--- Extracted information ---
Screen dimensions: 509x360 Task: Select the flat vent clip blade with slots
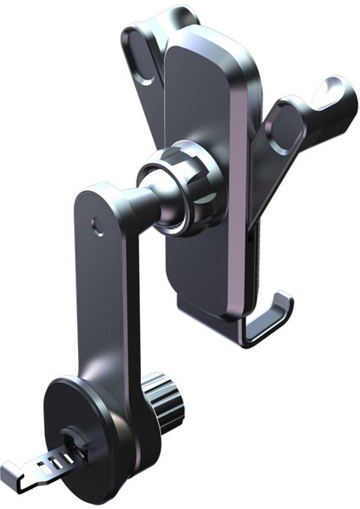tap(42, 464)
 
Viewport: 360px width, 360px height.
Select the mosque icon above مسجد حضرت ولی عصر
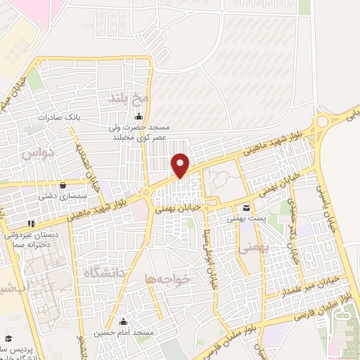point(139,117)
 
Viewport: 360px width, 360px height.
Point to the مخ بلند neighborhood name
point(122,96)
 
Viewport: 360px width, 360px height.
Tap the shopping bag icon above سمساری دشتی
point(64,186)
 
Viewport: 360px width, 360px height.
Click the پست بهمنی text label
point(245,219)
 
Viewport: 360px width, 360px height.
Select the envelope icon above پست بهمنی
point(245,207)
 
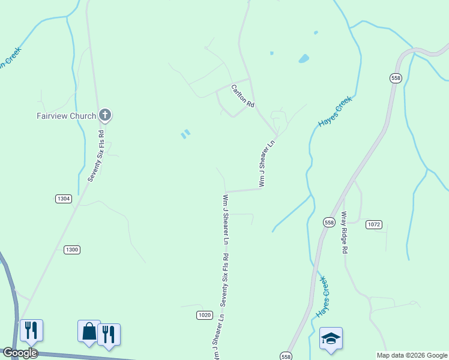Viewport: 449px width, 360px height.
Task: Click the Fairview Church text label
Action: pyautogui.click(x=65, y=116)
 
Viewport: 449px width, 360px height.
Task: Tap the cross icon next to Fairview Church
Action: pyautogui.click(x=105, y=115)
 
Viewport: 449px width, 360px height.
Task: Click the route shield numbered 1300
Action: pyautogui.click(x=71, y=250)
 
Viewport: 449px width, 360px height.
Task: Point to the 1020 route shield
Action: pyautogui.click(x=205, y=315)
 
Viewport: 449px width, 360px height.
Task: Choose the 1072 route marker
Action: pyautogui.click(x=373, y=224)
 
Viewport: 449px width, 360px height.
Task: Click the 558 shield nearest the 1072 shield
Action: pyautogui.click(x=329, y=221)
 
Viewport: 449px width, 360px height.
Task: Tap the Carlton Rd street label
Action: pyautogui.click(x=243, y=96)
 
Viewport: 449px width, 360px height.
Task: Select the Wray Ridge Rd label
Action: pyautogui.click(x=345, y=232)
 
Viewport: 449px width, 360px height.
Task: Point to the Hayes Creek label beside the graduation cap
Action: pyautogui.click(x=323, y=296)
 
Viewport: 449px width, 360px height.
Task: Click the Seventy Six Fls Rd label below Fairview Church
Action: pyautogui.click(x=96, y=156)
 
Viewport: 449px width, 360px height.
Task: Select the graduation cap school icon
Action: pyautogui.click(x=331, y=338)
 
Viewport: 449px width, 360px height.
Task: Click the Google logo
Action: pyautogui.click(x=20, y=353)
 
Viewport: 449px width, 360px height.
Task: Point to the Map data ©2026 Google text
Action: pyautogui.click(x=412, y=355)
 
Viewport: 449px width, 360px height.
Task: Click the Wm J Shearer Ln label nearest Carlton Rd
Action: pyautogui.click(x=267, y=163)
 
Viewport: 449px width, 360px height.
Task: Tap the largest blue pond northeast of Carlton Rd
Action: pyautogui.click(x=304, y=59)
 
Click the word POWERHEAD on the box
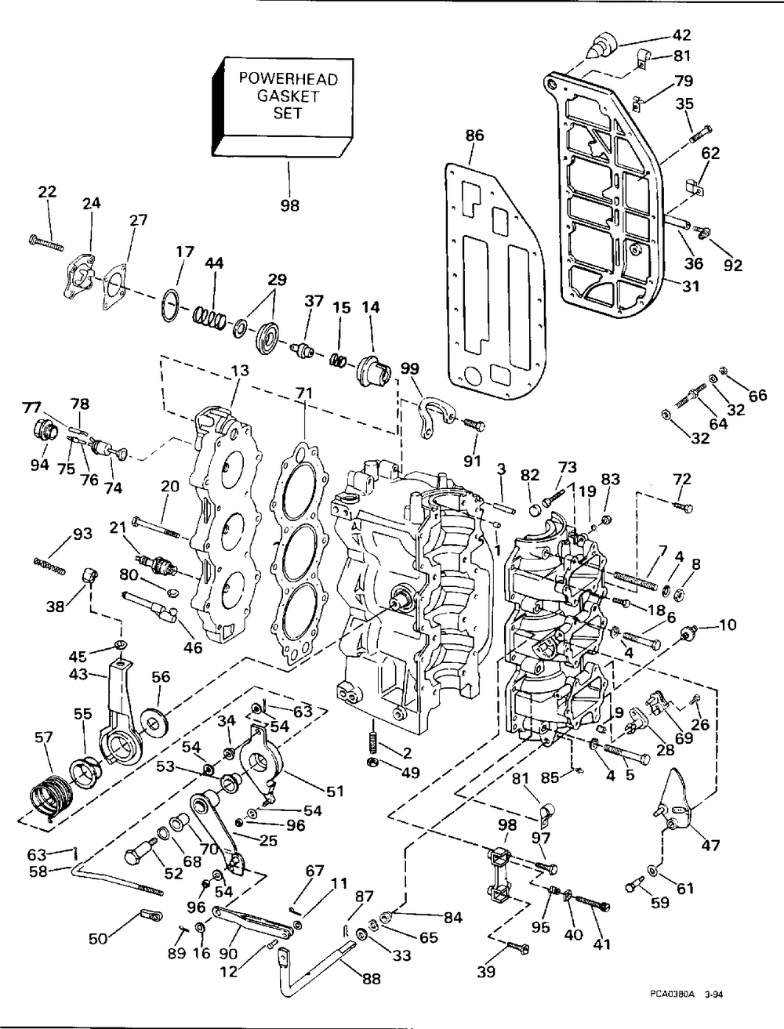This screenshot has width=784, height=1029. [288, 78]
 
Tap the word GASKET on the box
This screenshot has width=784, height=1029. [288, 96]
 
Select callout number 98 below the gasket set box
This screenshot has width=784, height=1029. [289, 205]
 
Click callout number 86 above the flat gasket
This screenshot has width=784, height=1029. [474, 136]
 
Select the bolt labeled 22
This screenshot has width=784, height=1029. [45, 243]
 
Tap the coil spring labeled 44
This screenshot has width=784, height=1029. [209, 318]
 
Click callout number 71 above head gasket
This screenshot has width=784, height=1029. [304, 393]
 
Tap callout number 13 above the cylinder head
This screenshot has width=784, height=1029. [240, 371]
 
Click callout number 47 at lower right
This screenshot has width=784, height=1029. [710, 846]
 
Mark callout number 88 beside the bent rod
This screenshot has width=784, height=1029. [372, 979]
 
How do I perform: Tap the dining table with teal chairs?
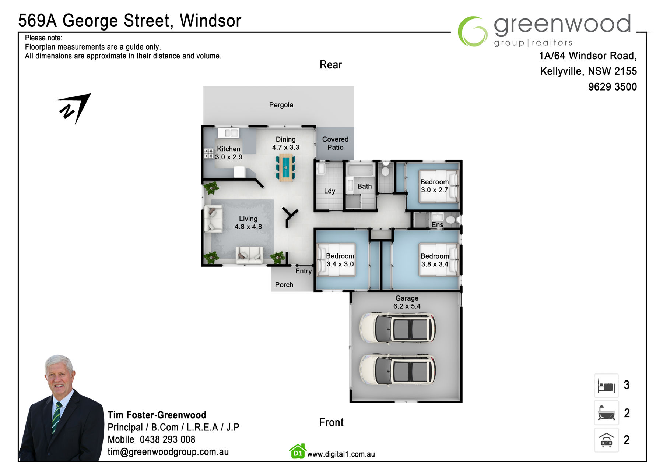pos(285,168)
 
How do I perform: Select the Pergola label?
pos(281,105)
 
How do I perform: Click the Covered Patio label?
pos(335,143)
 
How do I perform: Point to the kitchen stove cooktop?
pos(209,153)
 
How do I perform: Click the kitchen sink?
pos(228,133)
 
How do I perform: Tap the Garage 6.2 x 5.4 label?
pos(407,302)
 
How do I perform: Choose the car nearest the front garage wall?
pos(397,369)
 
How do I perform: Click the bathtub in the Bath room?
pos(361,170)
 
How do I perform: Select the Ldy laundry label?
pos(329,191)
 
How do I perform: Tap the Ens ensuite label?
pos(437,224)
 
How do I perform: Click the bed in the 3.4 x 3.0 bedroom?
pos(336,260)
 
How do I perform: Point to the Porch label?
pos(284,285)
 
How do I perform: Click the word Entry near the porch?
pos(303,271)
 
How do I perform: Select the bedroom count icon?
pos(606,386)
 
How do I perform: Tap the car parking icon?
pos(606,440)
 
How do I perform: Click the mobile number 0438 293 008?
pos(168,440)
---
◆ **Task directions**: Retype every line of the records above without changing anything, but omit the pictures.

◆ **Response to this exercise**:
Screen dimensions: 509x360 Task: Select the flat vent clip blade with slots
tap(42, 464)
 
Viewport: 360px width, 360px height.
Select the mosque icon above مسجد حضرت ولی عصر
point(139,117)
 
Viewport: 360px width, 360px height.
Point to the مخ بلند neighborhood name
point(122,96)
 
Viewport: 360px width, 360px height.
Tap the shopping bag icon above سمساری دشتی
point(64,186)
 
Viewport: 360px width, 360px height.
Click the پست بهمنی text label
point(245,219)
 
Viewport: 360px width, 360px height.
Select the envelope icon above پست بهمنی
point(245,207)
 
Viewport: 449px width, 360px height.
Task: Click the Fairview Church text label
Action: pyautogui.click(x=65, y=116)
 
Viewport: 449px width, 360px height.
Task: Tap the cross icon next to Fairview Church
Action: pyautogui.click(x=105, y=115)
 
Viewport: 449px width, 360px height.
Task: Click the route shield numbered 1300
Action: pyautogui.click(x=71, y=250)
 
Viewport: 449px width, 360px height.
Task: Point to the 1020 route shield
Action: pyautogui.click(x=205, y=315)
 
Viewport: 449px width, 360px height.
Task: Choose the 1072 route marker
Action: pyautogui.click(x=373, y=224)
 
Viewport: 449px width, 360px height.
Task: Click the 558 shield nearest the 1072 shield
Action: pyautogui.click(x=329, y=221)
 
Viewport: 449px width, 360px height.
Task: Tap the Carlton Rd street label
Action: pyautogui.click(x=243, y=96)
 
Viewport: 449px width, 360px height.
Task: Select the Wray Ridge Rd label
Action: pyautogui.click(x=345, y=232)
 
Viewport: 449px width, 360px height.
Task: Point to the Hayes Creek label beside the graduation cap
Action: pyautogui.click(x=323, y=296)
 
Viewport: 449px width, 360px height.
Task: Click the Seventy Six Fls Rd label below Fairview Church
Action: pyautogui.click(x=96, y=156)
 
Viewport: 449px width, 360px height.
Task: Select the graduation cap school icon
Action: pyautogui.click(x=331, y=338)
 
Viewport: 449px width, 360px height.
Task: Click the Google logo
Action: pyautogui.click(x=20, y=353)
 
Viewport: 449px width, 360px height.
Task: Point to the Map data ©2026 Google text
Action: pyautogui.click(x=412, y=355)
 
Viewport: 449px width, 360px height.
Task: Click the Wm J Shearer Ln label nearest Carlton Rd
Action: pyautogui.click(x=267, y=163)
 
Viewport: 449px width, 360px height.
Task: Tap the largest blue pond northeast of Carlton Rd
Action: pyautogui.click(x=304, y=59)
 
Click the word POWERHEAD on the box
This screenshot has width=784, height=1029. [288, 78]
 
Tap the word GASKET on the box
This screenshot has width=784, height=1029. [288, 96]
 
Select callout number 98 below the gasket set box
This screenshot has width=784, height=1029. [289, 205]
 
Click callout number 86 above the flat gasket
This screenshot has width=784, height=1029. [474, 136]
 
Select the bolt labeled 22
This screenshot has width=784, height=1029. [45, 243]
 
Tap the coil spring labeled 44
This screenshot has width=784, height=1029. [209, 318]
 
Click callout number 71 above head gasket
This screenshot has width=784, height=1029. [304, 393]
 
Tap callout number 13 above the cylinder head
This screenshot has width=784, height=1029. [240, 371]
 
Click callout number 47 at lower right
This screenshot has width=784, height=1029. [710, 846]
 
Mark callout number 88 beside the bent rod
This screenshot has width=784, height=1029. [372, 979]
 
How do I perform: Tap the dining table with teal chairs?
pos(285,168)
 
How do I perform: Select the Pergola label?
pos(281,105)
 
How do I perform: Click the Covered Patio label?
pos(335,143)
 
How do I perform: Point to the kitchen stove cooktop?
pos(209,153)
 
How do I perform: Click the kitchen sink?
pos(228,133)
 
How do I perform: Tap the Garage 6.2 x 5.4 label?
pos(407,302)
 
How do I perform: Choose the car nearest the front garage wall?
pos(397,369)
 
How do I perform: Click the bathtub in the Bath room?
pos(361,170)
 
How do I perform: Select the Ldy laundry label?
pos(329,191)
 
How do I perform: Tap the Ens ensuite label?
pos(437,224)
 
How do I perform: Click the bed in the 3.4 x 3.0 bedroom?
pos(336,260)
 
How do I perform: Point to the Porch label?
pos(284,285)
 
How do I perform: Click the word Entry near the porch?
pos(303,271)
 
How do I perform: Select the bedroom count icon?
pos(606,386)
 
How do I perform: Tap the car parking icon?
pos(606,440)
 
How do I perform: Click the mobile number 0438 293 008?
pos(168,440)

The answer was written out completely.